Former Amaya, Inc. CEO David Baazov has ended his bid to purchase his former company and take it private. His offer was for CAD $24 per share, a 30 percent premium over Amaya’s stock price on November 11th, the date the offer was made. The total deal would have been worth nearly CAD $3.5 billion.
In a micro-statement on Tuesday, Amaya confirmed that the deal was off, saying, “Amaya Inc. (NASDAQ: AYA; TSX: AYA) confirmed today that discussions with its former Chief Executive Officer, David Baazov, regarding the offer to acquire Amaya by an entity to be formed, have terminated.”

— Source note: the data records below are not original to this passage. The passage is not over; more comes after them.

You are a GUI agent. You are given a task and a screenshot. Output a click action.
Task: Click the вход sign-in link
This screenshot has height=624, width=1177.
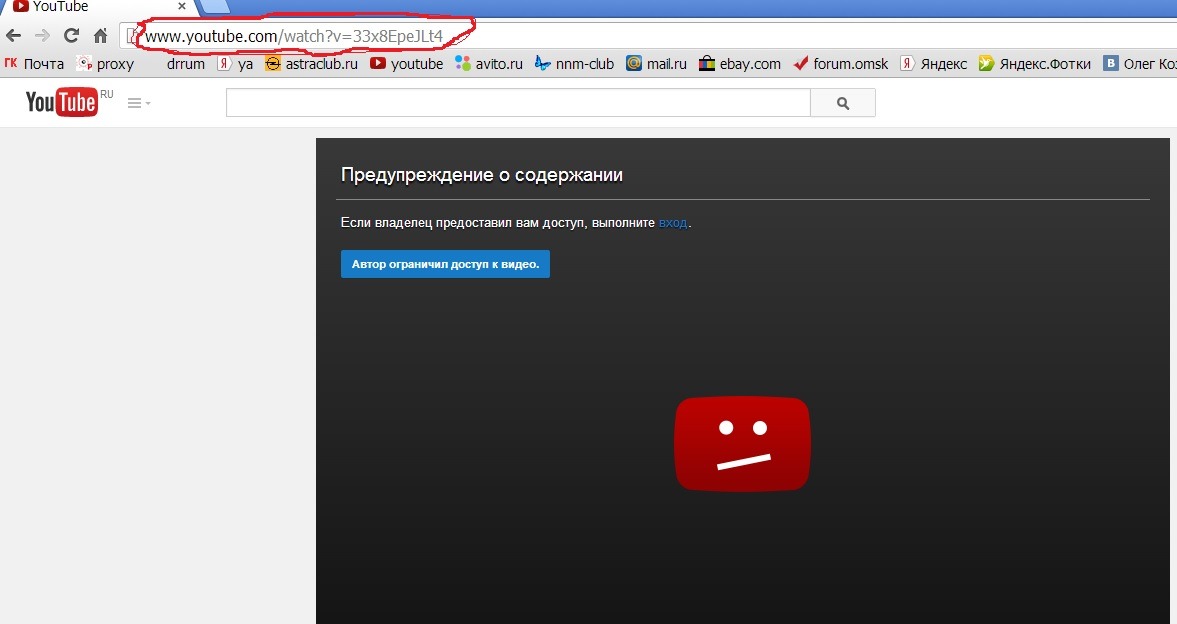tap(672, 223)
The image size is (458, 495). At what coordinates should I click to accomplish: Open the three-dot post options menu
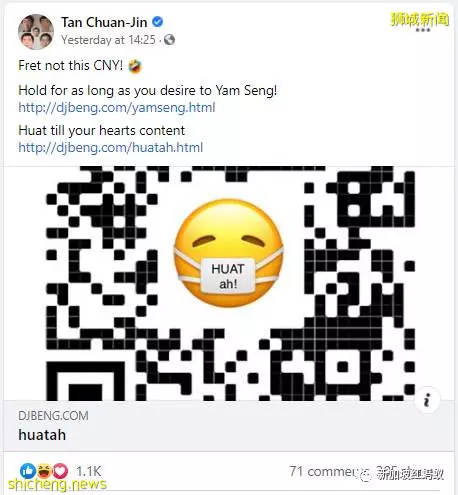coord(423,30)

Baazov also issued a statement to the media, explaining, “It became evident that the share price premium demanded by certain shareholders exceeded the price at which my investors and I would be willing to complete a transaction.”

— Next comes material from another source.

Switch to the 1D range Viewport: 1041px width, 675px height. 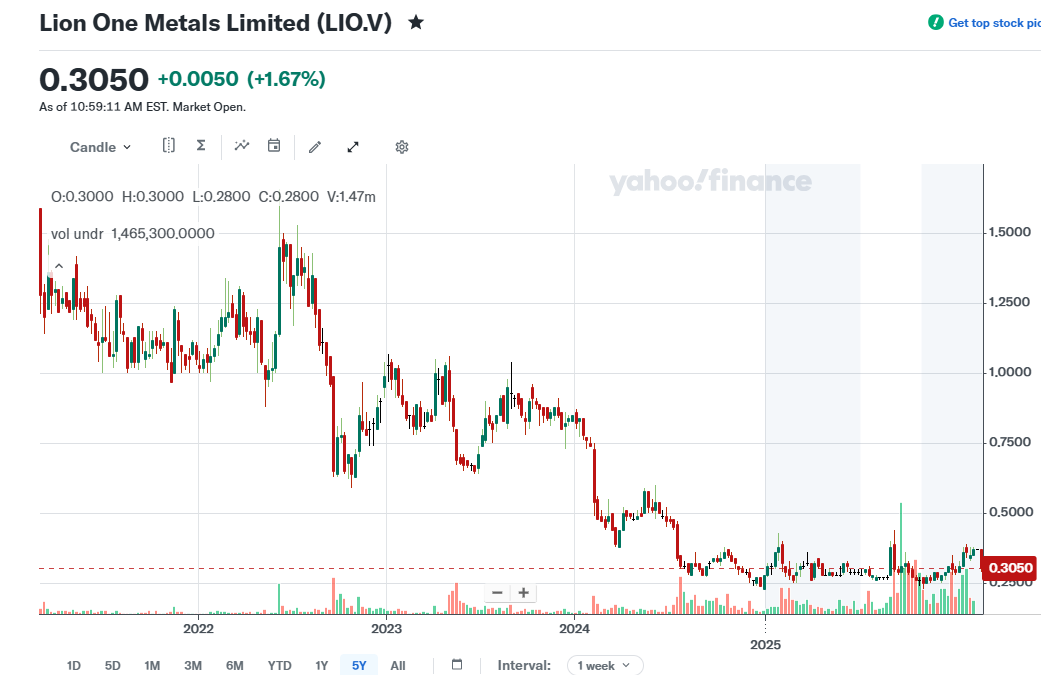pyautogui.click(x=74, y=665)
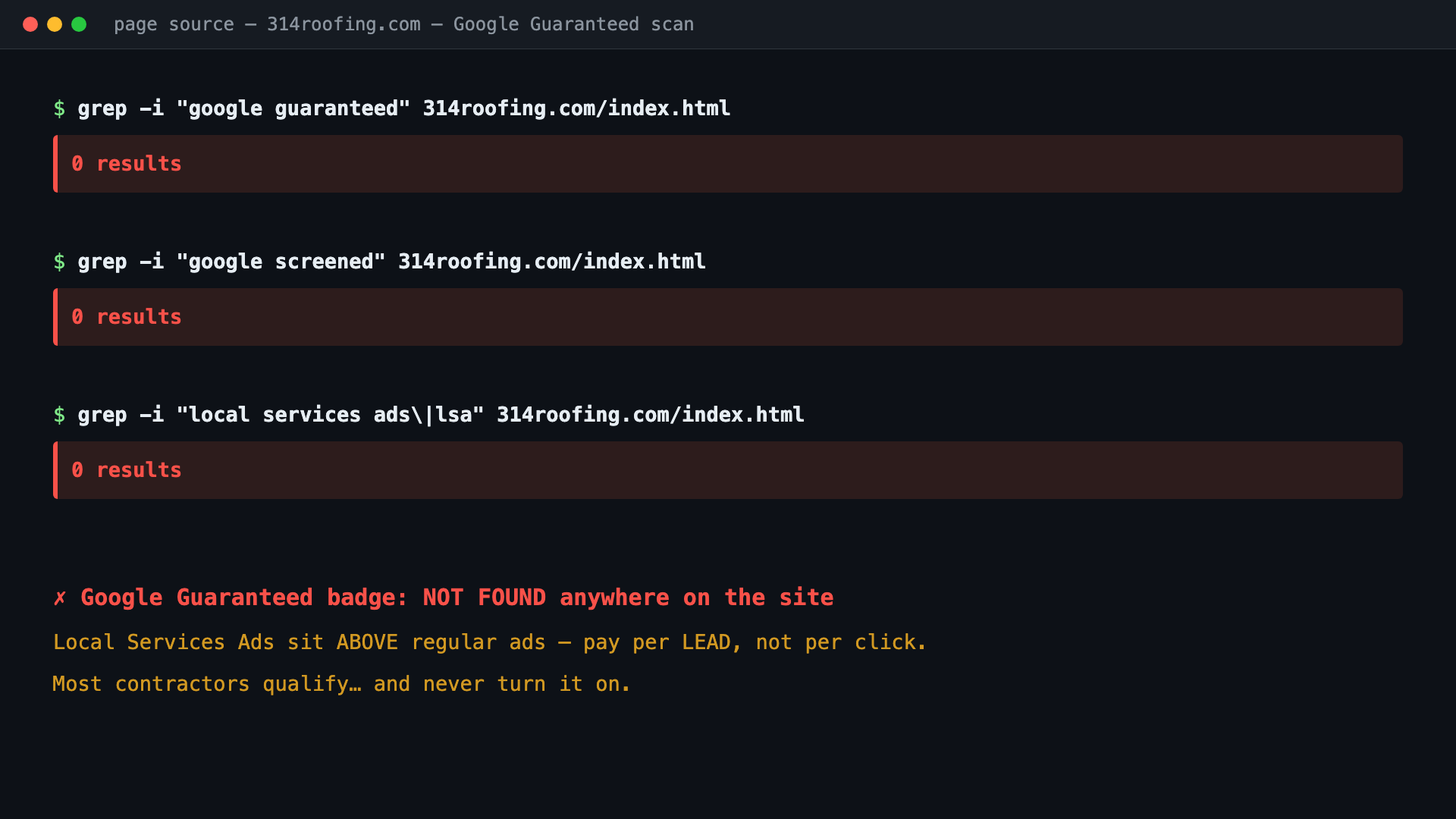Click the first '0 results' output box
Screen dimensions: 1456x819
(728, 164)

It seems that the mention of “certain shareholders” might be a reference to SpringOwl Asset Management’s CEO Jason Ader, who wrote a letter to Amaya’s current CEO earlier this month objecting to Baazov’s offer, even going so far as to encourage the company to stop associating with its former boss altogether.
In the letter, Ader was very critical of Baazov himself, citing the insider trading scandal of which Baazov is currently the center and a $870 million judgment against Amaya in the Kentucky domain name seizure case, among other reasons.

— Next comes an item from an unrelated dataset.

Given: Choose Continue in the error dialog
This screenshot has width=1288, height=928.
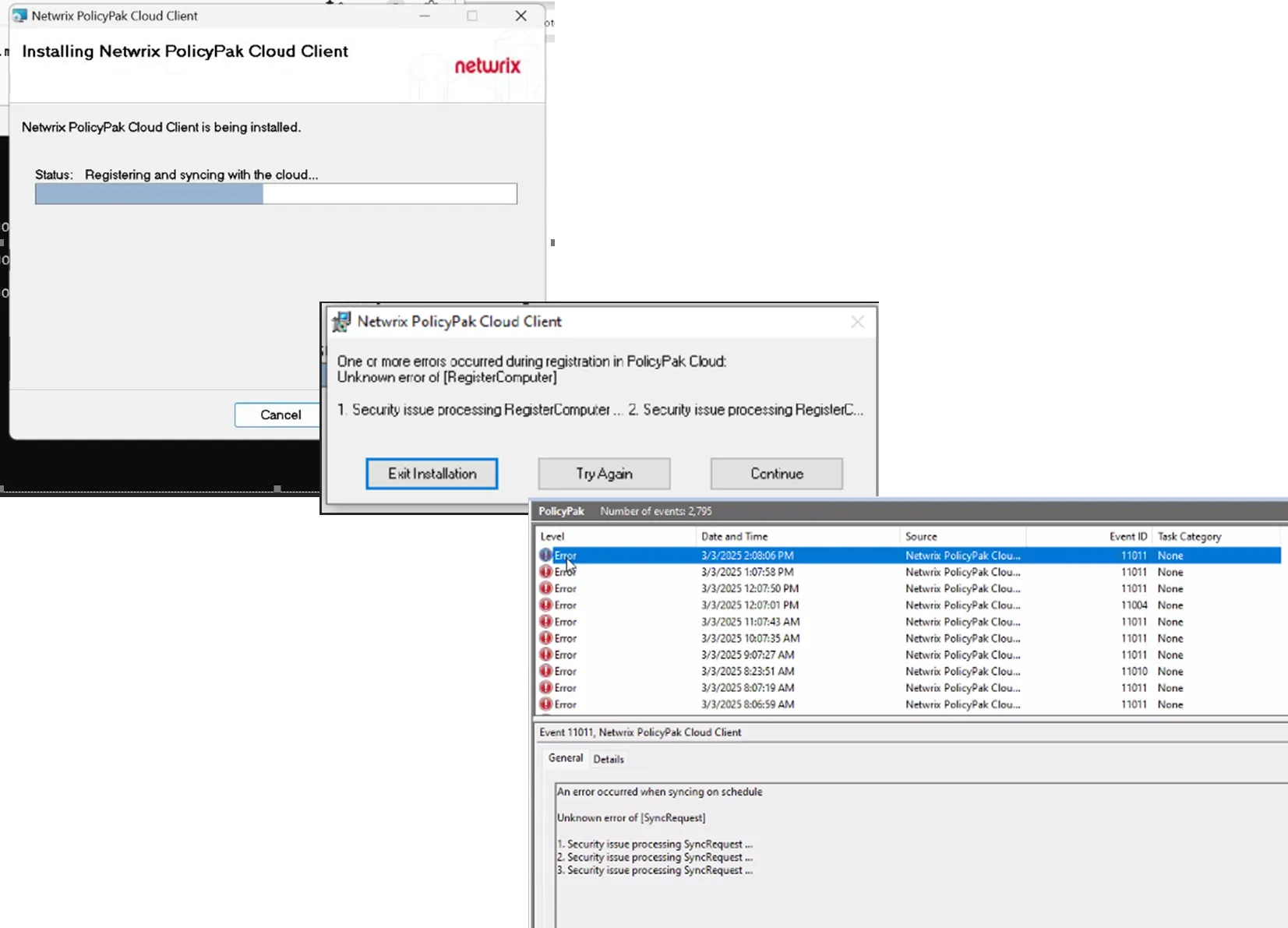Looking at the screenshot, I should [x=776, y=474].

The insider trading case goes back to when Amaya bought PokerStars parent Rational Group for $4.9 billion in June 2014. In March of this year, the Autorité des marchés financiers (AMF), Quebec’s financial regulator charged Baazov and others with insider trading, saying he engaged in “aiding with trades while in possession of privileged information, influencing or attempting to influence the market price of the securities of Amaya inc., and communicating privileged information.”
Baazov took a look of absence from Amaya shortly after the charges were made and eventually resigned in August.
In September, the AMF further accused Baazov and his cohorts of directing a kickback scheme to reward each other for insider information which led to trading profits. Kickbacks consisted of things like cash, checks, a $13,000 Rolex watch, and even allegedly a ten percent profit distribution for the people involved in the PokerStars acquisition.
When the announcement was made earlier this week that the deal had fallen apart, Amaya’s share price tumbled before the market’s open. On Monday, Amaya’s stock closed at USD $14.45 per share, but opened on Tuesday at USD $13.40, a drop of more than 7 percent. But as often happens, it rebounded over the course of the day, finishing at USD $14.25, down less than 2 percent.
Even though Baazov seemingly took a shot at Ader in his statement, it almost certainly wasn’t just Ader who didn’t like the deal. Beyond the dubiousness of Baazov’s involvement, the funds to buy Amaya were coming from an odd web of foreign investors. It would have been a complicated, highly leveraged transaction and was probably not worth the risk.